:: REQUEST ::
Copy out the items word for word, from the line containing "Identify the location of uncertainty." through the line containing "Romanian (156, 634)", and only those lines.

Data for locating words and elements
▬▬▬▬▬▬

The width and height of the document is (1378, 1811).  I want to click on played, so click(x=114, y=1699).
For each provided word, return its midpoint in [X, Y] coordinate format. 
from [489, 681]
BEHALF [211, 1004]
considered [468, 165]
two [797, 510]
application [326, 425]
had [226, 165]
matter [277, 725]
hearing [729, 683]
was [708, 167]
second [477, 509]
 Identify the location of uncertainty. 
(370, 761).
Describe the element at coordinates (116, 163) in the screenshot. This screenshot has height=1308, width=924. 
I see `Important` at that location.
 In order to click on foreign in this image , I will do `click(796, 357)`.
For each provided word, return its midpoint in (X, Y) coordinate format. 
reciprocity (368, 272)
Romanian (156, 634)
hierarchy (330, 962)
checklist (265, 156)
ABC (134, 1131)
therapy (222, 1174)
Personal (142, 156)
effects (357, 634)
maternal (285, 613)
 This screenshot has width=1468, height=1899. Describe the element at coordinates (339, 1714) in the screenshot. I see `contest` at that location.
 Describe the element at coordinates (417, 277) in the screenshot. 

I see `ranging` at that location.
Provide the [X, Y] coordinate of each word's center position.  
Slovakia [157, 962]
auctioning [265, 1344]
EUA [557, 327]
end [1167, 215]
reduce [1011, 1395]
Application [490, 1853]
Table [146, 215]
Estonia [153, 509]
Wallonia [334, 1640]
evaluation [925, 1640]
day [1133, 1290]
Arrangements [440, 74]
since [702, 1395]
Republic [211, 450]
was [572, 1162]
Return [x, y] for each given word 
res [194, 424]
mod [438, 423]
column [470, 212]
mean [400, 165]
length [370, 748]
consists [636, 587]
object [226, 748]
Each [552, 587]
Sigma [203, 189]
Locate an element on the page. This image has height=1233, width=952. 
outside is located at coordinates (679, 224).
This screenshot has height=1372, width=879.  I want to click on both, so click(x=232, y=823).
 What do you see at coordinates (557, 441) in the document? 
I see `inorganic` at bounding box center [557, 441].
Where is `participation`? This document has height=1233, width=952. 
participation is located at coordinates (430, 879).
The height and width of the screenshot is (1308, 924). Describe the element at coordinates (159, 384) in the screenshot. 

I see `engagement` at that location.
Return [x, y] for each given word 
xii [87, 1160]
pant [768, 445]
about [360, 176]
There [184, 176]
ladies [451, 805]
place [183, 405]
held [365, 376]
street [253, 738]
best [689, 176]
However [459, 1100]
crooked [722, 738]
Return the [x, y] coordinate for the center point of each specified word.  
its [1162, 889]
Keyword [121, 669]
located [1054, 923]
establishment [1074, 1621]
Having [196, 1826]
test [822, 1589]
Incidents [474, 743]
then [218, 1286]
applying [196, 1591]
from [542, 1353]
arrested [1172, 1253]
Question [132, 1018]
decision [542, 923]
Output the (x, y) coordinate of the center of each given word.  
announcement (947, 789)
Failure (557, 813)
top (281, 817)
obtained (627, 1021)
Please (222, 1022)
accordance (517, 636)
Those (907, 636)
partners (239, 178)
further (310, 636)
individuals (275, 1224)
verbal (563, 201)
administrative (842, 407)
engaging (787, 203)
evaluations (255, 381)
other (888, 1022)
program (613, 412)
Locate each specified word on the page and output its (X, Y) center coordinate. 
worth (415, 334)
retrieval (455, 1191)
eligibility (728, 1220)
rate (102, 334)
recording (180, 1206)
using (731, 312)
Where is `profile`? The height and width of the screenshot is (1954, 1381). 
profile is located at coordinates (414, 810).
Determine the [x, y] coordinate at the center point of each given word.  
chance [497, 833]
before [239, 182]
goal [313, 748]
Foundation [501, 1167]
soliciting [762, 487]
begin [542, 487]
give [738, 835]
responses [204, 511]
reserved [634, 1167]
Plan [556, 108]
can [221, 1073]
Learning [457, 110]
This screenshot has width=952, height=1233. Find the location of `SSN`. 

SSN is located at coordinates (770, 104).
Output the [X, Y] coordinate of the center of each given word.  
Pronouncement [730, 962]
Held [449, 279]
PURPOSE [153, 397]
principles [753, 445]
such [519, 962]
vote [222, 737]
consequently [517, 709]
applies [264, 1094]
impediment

▬▬▬▬▬▬

:: SOLUTION TO THIS EXERCISE ::
 Identify the location of uncertainty. 
(370, 761).
Describe the element at coordinates (116, 163) in the screenshot. This screenshot has height=1308, width=924. 
I see `Important` at that location.
 In order to click on foreign in this image , I will do `click(796, 357)`.
For each provided word, return its midpoint in (X, Y) coordinate format. 
reciprocity (368, 272)
Romanian (156, 634)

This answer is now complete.